Istruzioni —
**1)** Rispondi in breve a queste domande sull'articolo sulla rappresentanza delle scuole autonome:
(a) Chi considera residui attivi quelli delle scuole?
(b) Quali organismi territoriali vengono nominati accanto alle Direzioni generali del Miur?
(c) Che cosa ricordano sempre più spesso ai Dirigenti scolastici le circolari dei Direttori generali degli Uffici scolastici regionali?
**2)** Prosegui l'articolo sulla rappresentanza delle scuole autonome a partire dall'ultima frase riportata.
━━━ Brano scelto ━━━
Direzione didattica di Pavone Canavese

NUOVO CORSO: materiali e documenti della politica scolastica della legislatura attuale


13.10.2010

La rappresentanza delle scuole autonome
di Stefano Stefanel

Ci sono almeno tre questioni attualmente sul tavolo, che richiederebbero una reale rappresentanza organizzata e riconosciuta delle scuole autonome:

Ce n’è poi un’altra che può essere affrontata solo attraverso una rappresentanza delegata ed è l’annosa questione dei residui attivi delle scuole, considerati tali dagli organi interni e dai revisori dei conti, ma non dal Miur che sarebbe il soggetto che dovrebbe far corrispondere ai residui attivi delle scuole dei propri residui passivi da onorare e che invece non ha nulla a bilancio.

Quanto sopra ricordato vede le scuole autonome in una situazione di palese contrasto sia con gli organismi centrali (le Direzioni generali del Miur), sia con quelli territoriali (Usr e Usp) che non sono di supporto, ma semmai di contrasto all’autonomia scolastica. Le molte circolari dei Direttori generali degli Uffici scolastici regionali sempre più spesso ricordano ai Dirigenti scolastici i loro compiti e i loro doveri, senza mai mostrare una reale fiducia verso la categoria.

Affrontare, però, il problema della rappresentanza delle scuole autonome attraverso le organizzazioni professionali o sindacali dei dirigenti è sbagliato e fuorviate. Purtroppo in passato vie del genere sono state tentate con esiti negativi che ancora oggi si stanno scontando.
━━━ Estratto dei dati ━━━
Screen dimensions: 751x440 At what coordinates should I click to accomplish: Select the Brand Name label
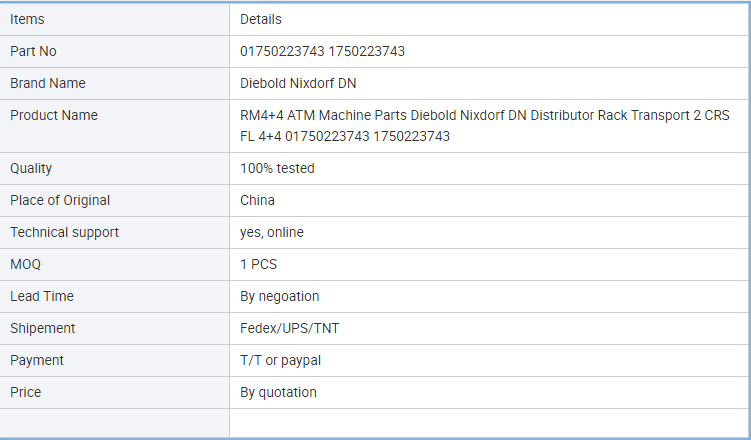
━━━
Risposte —
**1)**
(a) Gli organi interni e i revisori dei conti.
(b) Usr e Usp.
(c) I loro compiti e i loro doveri.

**2)**
In realtà le Associazioni di Scuole Autonome ci sono in quasi tutte le Regioni italiane: alcune sono molto attive (soprattutto Asasi in Sicilia, Feisal in Lombardia, Asal nel Lazio), altre cercano di attivare azioni mirate, altre ancora sono di fatto solo nominali.  Però tutte sono nate da circa dieci anni e hanno dato vita ad incontri a carattere regionale e nazionale e stanno nel dibattito sulla scuola anche attraverso siti di vero interesse, molto attivi e documentati (www.scuolelazio.it; www.asas.sicilia.it; www.asafvg.it). Per cui sorprende leggere l’articolo di Gian Carlo Sacchi (La rappresentanza delle scuole autonome, su www.edscuola.it del 30 luglio 2010) in cui si auspica la nascita delle Associazioni di scuole autonome come non ne esistesse nessuna. Se l’articolo fosse stato scritto nel 2000 sarebbe interessante, ma visto che è scritto nel 2010 suona come una critica pesante a chi sta lavorando sul territorio con difficoltà.

Perché le difficoltà ci sono e riguardano soprattutto gli stili e le gelosie dirigenziali e l’incapacità dei Consigli d’Istituto e dei Collegi docenti di uscire dalla più assoluta autoreferenzialità e obsolescenza. Sono difficoltà conosciute su cui ci sono state anche discussioni pubbliche di grande interesse come i Convegni dell’Andis sull’argomento (19 gennaio 2008 a Torino e 29 e 30 gennaio 2008 a Jesolo) o come l’incontro pubblico di Milano del 28 marzo 2008 organizzato da sei Asa e in cui si è dibattuto l’argomento, anche a partire dal disegno di legge sul riconoscimento delle Associazioni di scuole nell’ambito della rappresentanza delle autonomie scolastiche presentato il 2 agosto 2007 dalle senatrici Negri, Solliani e Carloni e naufragato insieme alla XV legislatura. In alcune occasioni disegni di legge regionali (Marche, Friuli Venezia Giulia) prevedevano il riconoscimento delle Associazioni di scuole autonome, ma poi quei disegni di legge non sono diventati legge.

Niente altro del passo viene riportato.